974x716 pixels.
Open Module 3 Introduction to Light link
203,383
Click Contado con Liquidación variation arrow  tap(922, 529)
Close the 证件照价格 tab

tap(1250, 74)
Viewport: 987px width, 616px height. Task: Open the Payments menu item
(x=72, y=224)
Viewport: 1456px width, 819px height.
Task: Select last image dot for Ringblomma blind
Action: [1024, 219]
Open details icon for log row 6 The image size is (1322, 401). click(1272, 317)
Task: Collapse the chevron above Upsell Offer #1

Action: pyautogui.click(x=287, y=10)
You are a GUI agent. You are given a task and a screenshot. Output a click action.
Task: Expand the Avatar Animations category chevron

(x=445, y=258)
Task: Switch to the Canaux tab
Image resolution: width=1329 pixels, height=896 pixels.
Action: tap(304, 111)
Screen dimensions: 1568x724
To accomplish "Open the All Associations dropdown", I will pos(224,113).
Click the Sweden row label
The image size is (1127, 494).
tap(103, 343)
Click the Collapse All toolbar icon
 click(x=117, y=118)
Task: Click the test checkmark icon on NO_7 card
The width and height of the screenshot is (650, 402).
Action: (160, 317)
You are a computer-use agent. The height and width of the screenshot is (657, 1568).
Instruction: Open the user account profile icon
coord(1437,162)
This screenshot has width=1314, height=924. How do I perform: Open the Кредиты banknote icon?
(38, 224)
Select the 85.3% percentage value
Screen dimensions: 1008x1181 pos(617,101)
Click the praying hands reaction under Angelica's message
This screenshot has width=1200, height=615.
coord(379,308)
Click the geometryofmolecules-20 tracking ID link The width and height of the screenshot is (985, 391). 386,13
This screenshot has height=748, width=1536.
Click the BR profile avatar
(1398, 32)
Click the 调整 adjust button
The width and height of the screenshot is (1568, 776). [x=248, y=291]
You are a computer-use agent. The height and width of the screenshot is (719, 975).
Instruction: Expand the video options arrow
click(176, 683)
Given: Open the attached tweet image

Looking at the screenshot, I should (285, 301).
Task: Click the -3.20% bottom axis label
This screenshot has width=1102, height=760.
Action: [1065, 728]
------------
- Try it -
Take the lines from the first line of the records through the line holding "is (657, 1568).", both included, and please reproduce them exactly with nothing added.

- Exercise result -
974x716 pixels.
Open Module 3 Introduction to Light link
203,383
Click Contado con Liquidación variation arrow  tap(922, 529)
Close the 证件照价格 tab

tap(1250, 74)
Viewport: 987px width, 616px height. Task: Open the Payments menu item
(x=72, y=224)
Viewport: 1456px width, 819px height.
Task: Select last image dot for Ringblomma blind
Action: [1024, 219]
Open details icon for log row 6 The image size is (1322, 401). click(1272, 317)
Task: Collapse the chevron above Upsell Offer #1

Action: pyautogui.click(x=287, y=10)
You are a GUI agent. You are given a task and a screenshot. Output a click action.
Task: Expand the Avatar Animations category chevron

(x=445, y=258)
Task: Switch to the Canaux tab
Image resolution: width=1329 pixels, height=896 pixels.
Action: tap(304, 111)
Screen dimensions: 1568x724
To accomplish "Open the All Associations dropdown", I will pos(224,113).
Click the Sweden row label
The image size is (1127, 494).
tap(103, 343)
Click the Collapse All toolbar icon
 click(x=117, y=118)
Task: Click the test checkmark icon on NO_7 card
The width and height of the screenshot is (650, 402).
Action: (160, 317)
You are a computer-use agent. The height and width of the screenshot is (657, 1568).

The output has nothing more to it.